(Screen grounding data)

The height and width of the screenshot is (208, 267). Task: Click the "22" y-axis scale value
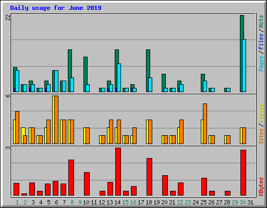[8, 17]
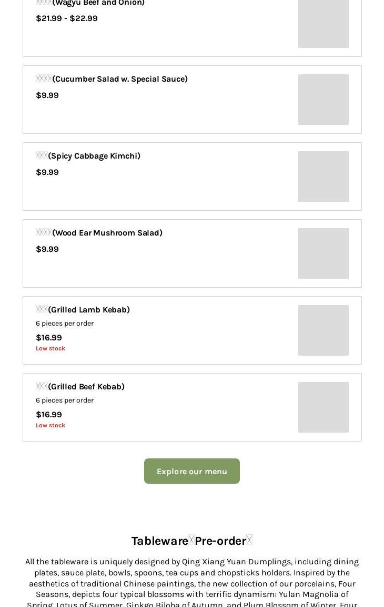The height and width of the screenshot is (607, 384).
Task: Click the Wood Ear Mushroom Salad thumbnail
Action: [323, 253]
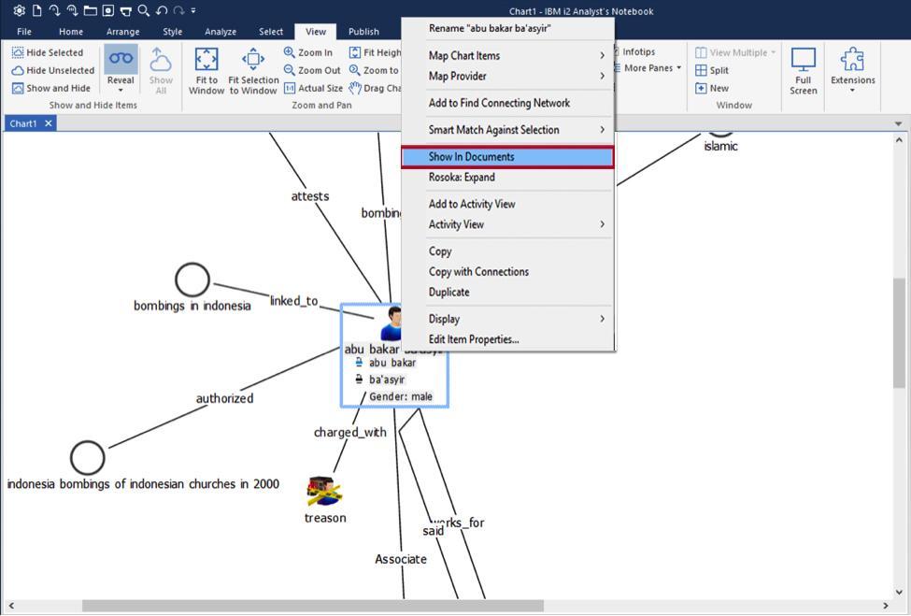Image resolution: width=911 pixels, height=616 pixels.
Task: Click the Split window icon
Action: (703, 70)

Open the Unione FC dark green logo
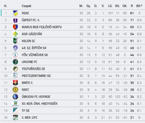(15, 62)
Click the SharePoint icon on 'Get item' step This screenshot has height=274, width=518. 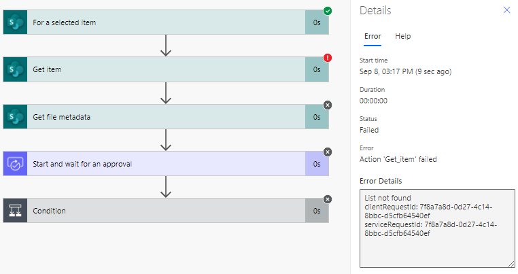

• [EXERCISE TASK]: Format the lines of the data above as a Markdown table with the columns "No." and "Line", starting with the line containing "Open the Unione FC dark green logo" and continuing through the end of the data. Omit the pictures and any blank lines, and number the rows in order.

• [CORRECT RESULT]:
| No. | Line |
|---|---|
| 1 | Open the Unione FC dark green logo |
| 2 | (15, 62) |
| 3 | Click the SharePoint icon on 'Get item' step This screenshot has height=274, width=518.  |